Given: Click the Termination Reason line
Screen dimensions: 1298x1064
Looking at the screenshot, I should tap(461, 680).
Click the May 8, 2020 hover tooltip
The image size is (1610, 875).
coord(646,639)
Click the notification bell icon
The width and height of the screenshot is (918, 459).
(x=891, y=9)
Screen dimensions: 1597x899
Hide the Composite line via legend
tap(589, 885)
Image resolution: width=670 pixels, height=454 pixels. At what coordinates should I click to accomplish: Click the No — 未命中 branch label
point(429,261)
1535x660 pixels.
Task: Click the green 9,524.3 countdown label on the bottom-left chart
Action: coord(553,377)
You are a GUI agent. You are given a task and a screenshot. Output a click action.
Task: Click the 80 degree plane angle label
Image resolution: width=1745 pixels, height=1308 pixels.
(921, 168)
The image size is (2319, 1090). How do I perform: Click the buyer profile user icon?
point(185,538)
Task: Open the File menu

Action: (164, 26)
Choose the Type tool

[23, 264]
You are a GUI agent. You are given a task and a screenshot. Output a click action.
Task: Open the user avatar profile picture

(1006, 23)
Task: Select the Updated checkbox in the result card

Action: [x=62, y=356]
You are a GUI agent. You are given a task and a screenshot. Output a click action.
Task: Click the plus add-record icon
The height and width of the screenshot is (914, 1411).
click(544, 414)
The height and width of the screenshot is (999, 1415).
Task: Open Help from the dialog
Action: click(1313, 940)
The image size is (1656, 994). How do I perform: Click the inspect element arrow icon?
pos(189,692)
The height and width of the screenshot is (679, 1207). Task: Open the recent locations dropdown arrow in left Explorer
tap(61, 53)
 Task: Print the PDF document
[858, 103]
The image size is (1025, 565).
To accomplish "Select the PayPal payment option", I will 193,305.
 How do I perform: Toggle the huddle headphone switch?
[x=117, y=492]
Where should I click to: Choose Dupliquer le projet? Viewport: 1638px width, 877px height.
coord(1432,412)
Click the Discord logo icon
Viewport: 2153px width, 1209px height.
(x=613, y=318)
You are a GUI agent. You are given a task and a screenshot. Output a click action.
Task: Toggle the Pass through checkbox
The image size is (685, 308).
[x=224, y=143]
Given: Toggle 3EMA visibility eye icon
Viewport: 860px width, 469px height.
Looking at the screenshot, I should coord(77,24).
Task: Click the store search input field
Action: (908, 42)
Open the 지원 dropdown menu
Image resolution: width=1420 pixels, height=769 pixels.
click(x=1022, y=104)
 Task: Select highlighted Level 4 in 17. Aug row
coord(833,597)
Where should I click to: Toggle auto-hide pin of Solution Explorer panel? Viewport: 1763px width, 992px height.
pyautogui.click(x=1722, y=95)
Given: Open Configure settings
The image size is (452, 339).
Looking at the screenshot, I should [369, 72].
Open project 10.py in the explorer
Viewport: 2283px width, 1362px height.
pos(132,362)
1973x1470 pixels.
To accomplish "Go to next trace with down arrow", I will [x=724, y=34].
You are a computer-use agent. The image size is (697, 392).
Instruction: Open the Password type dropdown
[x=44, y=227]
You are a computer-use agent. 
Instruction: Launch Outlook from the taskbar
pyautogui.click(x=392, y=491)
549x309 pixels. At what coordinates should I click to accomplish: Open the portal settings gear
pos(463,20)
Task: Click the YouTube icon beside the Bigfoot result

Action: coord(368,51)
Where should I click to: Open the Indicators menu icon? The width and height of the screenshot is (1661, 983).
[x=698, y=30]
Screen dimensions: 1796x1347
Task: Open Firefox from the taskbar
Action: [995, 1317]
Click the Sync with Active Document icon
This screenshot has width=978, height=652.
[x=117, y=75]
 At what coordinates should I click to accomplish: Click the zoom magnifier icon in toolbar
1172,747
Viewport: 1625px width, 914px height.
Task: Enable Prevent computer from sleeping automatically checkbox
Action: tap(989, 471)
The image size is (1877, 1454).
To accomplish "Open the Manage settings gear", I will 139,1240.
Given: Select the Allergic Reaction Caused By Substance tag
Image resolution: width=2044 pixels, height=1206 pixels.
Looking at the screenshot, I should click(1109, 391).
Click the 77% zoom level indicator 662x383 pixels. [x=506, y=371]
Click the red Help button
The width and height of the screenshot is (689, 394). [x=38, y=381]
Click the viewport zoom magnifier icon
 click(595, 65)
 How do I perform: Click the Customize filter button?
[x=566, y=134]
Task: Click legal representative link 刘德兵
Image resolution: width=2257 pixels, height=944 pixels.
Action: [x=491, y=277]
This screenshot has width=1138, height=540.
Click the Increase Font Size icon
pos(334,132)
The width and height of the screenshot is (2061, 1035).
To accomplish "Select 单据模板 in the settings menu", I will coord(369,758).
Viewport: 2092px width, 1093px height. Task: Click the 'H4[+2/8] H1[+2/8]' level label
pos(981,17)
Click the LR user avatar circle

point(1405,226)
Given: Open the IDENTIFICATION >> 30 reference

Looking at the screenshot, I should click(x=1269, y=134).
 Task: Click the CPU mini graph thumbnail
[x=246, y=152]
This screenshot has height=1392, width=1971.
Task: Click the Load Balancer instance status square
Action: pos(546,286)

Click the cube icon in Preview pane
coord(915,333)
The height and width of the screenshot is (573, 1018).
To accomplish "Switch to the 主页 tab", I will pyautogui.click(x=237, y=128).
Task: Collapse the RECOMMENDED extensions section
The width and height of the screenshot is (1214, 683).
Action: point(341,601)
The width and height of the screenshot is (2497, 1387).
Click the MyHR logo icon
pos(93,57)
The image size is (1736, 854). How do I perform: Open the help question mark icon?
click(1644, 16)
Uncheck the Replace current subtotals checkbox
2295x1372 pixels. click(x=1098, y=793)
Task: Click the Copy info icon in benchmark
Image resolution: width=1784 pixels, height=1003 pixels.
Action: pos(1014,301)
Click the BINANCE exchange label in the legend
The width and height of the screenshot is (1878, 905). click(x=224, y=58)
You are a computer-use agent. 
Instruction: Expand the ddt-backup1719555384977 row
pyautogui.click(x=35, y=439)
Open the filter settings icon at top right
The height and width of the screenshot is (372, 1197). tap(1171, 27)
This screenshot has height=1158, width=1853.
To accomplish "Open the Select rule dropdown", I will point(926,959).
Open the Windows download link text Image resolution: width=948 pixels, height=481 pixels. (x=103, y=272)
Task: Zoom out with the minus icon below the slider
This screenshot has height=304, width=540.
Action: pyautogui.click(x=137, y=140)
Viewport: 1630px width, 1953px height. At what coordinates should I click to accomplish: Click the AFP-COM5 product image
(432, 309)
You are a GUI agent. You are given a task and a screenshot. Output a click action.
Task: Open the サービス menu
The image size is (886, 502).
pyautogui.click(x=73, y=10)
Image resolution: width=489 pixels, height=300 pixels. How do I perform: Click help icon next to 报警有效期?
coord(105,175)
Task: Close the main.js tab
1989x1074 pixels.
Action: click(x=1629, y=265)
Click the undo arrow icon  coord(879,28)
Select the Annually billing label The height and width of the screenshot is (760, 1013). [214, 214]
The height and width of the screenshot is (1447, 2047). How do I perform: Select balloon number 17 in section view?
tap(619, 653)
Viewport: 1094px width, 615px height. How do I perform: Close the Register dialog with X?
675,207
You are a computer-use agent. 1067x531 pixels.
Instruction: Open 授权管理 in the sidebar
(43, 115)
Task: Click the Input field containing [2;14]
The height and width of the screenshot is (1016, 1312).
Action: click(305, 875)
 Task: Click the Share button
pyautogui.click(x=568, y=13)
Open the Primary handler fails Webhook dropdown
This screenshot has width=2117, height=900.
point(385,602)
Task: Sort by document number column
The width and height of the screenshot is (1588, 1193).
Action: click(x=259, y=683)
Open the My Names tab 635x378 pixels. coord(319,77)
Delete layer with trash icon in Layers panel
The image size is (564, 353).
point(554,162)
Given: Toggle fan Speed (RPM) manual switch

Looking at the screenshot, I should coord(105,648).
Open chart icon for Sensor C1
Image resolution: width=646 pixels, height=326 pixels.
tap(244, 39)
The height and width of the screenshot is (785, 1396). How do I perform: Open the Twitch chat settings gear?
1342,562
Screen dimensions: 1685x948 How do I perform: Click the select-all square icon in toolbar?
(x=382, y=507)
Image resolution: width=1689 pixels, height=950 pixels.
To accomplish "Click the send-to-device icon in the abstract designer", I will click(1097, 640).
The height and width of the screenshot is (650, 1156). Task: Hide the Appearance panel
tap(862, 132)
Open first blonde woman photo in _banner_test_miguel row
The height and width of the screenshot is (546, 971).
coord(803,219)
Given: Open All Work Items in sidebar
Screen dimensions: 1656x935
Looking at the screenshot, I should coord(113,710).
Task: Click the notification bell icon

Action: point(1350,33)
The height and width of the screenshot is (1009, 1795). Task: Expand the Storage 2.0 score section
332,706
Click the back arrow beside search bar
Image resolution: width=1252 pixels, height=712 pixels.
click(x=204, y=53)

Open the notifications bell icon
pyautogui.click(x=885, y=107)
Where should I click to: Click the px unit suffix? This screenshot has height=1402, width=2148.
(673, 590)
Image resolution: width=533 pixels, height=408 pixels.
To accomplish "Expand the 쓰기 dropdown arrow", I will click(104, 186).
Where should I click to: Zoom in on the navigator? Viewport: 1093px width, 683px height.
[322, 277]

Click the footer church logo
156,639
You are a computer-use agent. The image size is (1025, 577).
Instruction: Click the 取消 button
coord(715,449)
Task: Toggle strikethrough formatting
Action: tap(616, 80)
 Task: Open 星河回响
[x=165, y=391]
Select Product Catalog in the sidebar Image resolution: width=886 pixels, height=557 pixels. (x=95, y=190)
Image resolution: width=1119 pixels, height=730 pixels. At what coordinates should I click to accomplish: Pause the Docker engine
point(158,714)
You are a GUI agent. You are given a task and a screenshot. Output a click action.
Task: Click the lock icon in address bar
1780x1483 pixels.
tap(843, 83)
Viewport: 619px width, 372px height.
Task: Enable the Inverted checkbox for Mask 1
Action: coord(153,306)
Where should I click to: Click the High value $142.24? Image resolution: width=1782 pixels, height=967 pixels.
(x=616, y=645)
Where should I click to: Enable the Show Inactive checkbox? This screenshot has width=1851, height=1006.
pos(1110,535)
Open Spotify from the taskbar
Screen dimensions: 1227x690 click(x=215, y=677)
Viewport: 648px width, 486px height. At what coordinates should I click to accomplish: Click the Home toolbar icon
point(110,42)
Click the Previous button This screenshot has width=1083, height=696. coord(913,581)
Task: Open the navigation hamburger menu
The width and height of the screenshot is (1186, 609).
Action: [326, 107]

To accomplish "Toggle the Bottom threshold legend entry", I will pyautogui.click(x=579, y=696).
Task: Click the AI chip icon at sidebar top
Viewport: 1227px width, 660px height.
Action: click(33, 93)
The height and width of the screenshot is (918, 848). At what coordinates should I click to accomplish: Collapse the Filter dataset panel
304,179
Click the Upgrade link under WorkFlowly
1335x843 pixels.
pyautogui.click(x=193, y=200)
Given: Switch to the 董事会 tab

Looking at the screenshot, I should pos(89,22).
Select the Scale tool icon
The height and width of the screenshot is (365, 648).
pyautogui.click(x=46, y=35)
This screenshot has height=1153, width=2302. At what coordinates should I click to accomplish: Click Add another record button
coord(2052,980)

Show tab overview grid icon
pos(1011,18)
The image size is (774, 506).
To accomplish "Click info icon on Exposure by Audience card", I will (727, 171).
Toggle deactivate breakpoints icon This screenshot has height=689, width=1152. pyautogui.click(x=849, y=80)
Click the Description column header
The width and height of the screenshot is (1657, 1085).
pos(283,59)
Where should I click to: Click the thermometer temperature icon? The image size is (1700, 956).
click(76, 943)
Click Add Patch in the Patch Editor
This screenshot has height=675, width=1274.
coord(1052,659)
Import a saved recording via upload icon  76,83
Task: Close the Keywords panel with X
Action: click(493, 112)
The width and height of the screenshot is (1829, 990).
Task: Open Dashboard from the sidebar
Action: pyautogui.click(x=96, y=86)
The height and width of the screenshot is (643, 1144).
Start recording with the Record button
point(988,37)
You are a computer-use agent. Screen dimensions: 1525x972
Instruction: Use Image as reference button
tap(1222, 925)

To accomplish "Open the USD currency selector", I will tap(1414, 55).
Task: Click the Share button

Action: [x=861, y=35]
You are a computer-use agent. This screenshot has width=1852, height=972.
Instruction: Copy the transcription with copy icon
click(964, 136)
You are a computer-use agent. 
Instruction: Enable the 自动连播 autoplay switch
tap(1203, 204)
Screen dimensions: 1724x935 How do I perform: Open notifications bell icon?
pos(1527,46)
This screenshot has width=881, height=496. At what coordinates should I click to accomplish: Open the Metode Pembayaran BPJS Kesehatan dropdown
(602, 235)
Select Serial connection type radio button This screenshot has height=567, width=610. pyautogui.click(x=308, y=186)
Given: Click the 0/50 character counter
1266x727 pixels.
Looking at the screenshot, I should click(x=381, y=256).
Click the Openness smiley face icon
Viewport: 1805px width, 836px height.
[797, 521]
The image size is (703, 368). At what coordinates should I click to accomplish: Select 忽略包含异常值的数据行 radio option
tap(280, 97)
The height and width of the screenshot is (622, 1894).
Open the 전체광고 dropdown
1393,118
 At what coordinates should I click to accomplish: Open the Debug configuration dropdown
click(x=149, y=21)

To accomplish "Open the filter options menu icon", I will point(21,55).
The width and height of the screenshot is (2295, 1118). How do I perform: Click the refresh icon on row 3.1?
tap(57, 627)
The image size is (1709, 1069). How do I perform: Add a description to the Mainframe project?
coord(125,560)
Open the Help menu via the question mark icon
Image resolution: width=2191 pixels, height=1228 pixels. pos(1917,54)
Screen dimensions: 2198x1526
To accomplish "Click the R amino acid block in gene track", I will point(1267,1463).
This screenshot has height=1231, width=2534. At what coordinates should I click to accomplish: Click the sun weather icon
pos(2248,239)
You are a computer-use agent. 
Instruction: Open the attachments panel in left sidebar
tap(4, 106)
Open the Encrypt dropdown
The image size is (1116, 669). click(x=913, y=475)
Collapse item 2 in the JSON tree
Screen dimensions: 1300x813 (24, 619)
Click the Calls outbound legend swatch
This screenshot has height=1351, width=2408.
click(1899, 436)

====

## What the task asks
Emit, unaltered, the lines from the top of the listing down through the line that holds "Task: Click the 80 degree plane angle label"; emit nothing else.

## Output for this task
Given: Click the Termination Reason line
Screen dimensions: 1298x1064
Looking at the screenshot, I should tap(461, 680).
Click the May 8, 2020 hover tooltip
The image size is (1610, 875).
coord(646,639)
Click the notification bell icon
The width and height of the screenshot is (918, 459).
(x=891, y=9)
Screen dimensions: 1597x899
Hide the Composite line via legend
tap(589, 885)
Image resolution: width=670 pixels, height=454 pixels. At what coordinates should I click to accomplish: Click the No — 未命中 branch label
point(429,261)
1535x660 pixels.
Task: Click the green 9,524.3 countdown label on the bottom-left chart
Action: coord(553,377)
You are a GUI agent. You are given a task and a screenshot. Output a click action.
Task: Click the 80 degree plane angle label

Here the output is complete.